Task 1: In the Perplexity article, which web standard is the company said to be ignoring?
Task 2: Reproduce word for word the stretch of the Perplexity article from "Despite this, Perplexity" through "we hear back.".
Task 3: Write the next part of the Perplexity article, starting after its final sentence.

Extract to read:
==*==

Perplexity wants to change how we use the internet, but the AI search startup backed by Jeff Bezos might be breaking its rules to do so. The company appears to be ignoring a widely accepted web standard, the Robots Exclusion Protocol, to scrape parts of the web that operators don’t want to be accessed by bots, according to a report from developer Robb Knight this week that was confirmed by Wired.
Perplexity’s service summarizes articles on the web, claiming to deliver “reliable answers” with “no need to click on different links,” as noted in a blog post. In order to do that, Wired and Knight found that Perplexity ignores code (robots.txt files) deliberately written to block web crawlers. The two reports found that Perplexity uses an unlisted IP address to circumnavigate these robots.txt files and scrape the websites anyway. Wired claims its website blocked Perplexity’s web crawler earlier in 2024, but the AI search engine is still capable of summarizing its articles in detail.
Despite this, Perplexity claims to respect the Robots Exclusion Protocol in documentation on its website. Perplexity CEO Aravind Srinivas told Wired the reporters had “a deep and fundamental misunderstanding of how Perplexity and the Internet work,” but did not dispute the findings directly. Gizmodo reached out to Perplexity to ask for a more detailed response and will update the article if we hear back.
Separately, Perplexity is currently facing legal threats for breaking some other internet rules: copyright infringement. Forbes reportedly threatened legal action against Perplexity this week, after accusing the AI startup of ripping off Forbes reporting without proper attribution. Forbes had done original reporting on former Google CEO Eric Schmidt’s AI drone venture, and Perplexity created AI-generated articles, podcasts, and videos using Forbes’ text and images. The executive editor of Forbes called out Perplexity on X earlier in the month.

==*==

Stored items
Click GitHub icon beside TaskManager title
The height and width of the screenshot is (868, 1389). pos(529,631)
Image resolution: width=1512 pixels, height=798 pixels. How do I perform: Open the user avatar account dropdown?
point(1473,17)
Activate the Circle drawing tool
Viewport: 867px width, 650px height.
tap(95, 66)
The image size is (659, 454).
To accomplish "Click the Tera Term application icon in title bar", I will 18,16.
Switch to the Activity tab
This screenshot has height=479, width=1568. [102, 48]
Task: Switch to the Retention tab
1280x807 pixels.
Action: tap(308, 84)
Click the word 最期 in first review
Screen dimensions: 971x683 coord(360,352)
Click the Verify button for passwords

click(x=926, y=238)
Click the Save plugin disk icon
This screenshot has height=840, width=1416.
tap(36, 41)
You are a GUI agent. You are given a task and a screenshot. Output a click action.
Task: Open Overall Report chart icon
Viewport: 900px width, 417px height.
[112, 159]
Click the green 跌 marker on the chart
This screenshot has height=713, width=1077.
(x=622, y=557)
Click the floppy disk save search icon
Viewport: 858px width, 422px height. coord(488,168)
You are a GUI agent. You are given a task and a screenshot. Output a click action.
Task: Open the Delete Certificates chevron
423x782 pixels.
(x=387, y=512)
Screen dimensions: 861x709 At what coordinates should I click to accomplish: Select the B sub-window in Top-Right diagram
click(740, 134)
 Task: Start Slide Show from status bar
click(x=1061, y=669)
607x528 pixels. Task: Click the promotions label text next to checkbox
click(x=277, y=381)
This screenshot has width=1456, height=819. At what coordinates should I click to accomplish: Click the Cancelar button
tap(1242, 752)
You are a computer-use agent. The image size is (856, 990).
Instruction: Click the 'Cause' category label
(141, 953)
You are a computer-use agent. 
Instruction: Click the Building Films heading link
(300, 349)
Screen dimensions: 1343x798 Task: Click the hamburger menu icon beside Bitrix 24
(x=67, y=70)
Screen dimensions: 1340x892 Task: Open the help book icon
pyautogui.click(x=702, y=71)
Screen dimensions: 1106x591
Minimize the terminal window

==*==

Exercise output 1: The Robots Exclusion Protocol.

Exercise output 2:
Despite this, Perplexity claims to respect the Robots Exclusion Protocol in documentation on its website. Perplexity CEO Aravind Srinivas told Wired the reporters had “a deep and fundamental misunderstanding of how Perplexity and the Internet work,” but did not dispute the findings directly. Gizmodo reached out to Perplexity to ask for a more detailed response and will update the article if we hear back.

Exercise output 3:
Our reporting on Eric Schmidt’s stealth drone project was posted this AM by @perplexity_ai . It rips off most of our reporting. It cites us, and a few that reblogged us, as sources in the most easily ignored way possible. Note the views. #zeroclick https://t.co/qZamti9E83 pic.twitter.com/8z2AsyHjgM
— John Paczkowski (@JohnPaczkowski) June 7, 2024
Perplexity’s product, though useful, reroutes traffic on the internet. Google also indexes webpages and offers short AI summaries, but it points traffic directly toward the web pages the information comes from. Perplexity effectively is writing detailed AI articles, making it so users won’t click through to websites, which breaks the business model of digital media.
OpenAI has forged partnerships with media companies to address this, paying them upfront to license content, and Perplexity is reportedly working on similar content partnerships, but instead of paying a flat fee for content like OpenAI, Perplexity aimed to share revenue. But these partnerships don’t exist yet, so for now, Perplexity appears to be jumping paywalls and scraping websites to take all the information it needs to power its AI answers.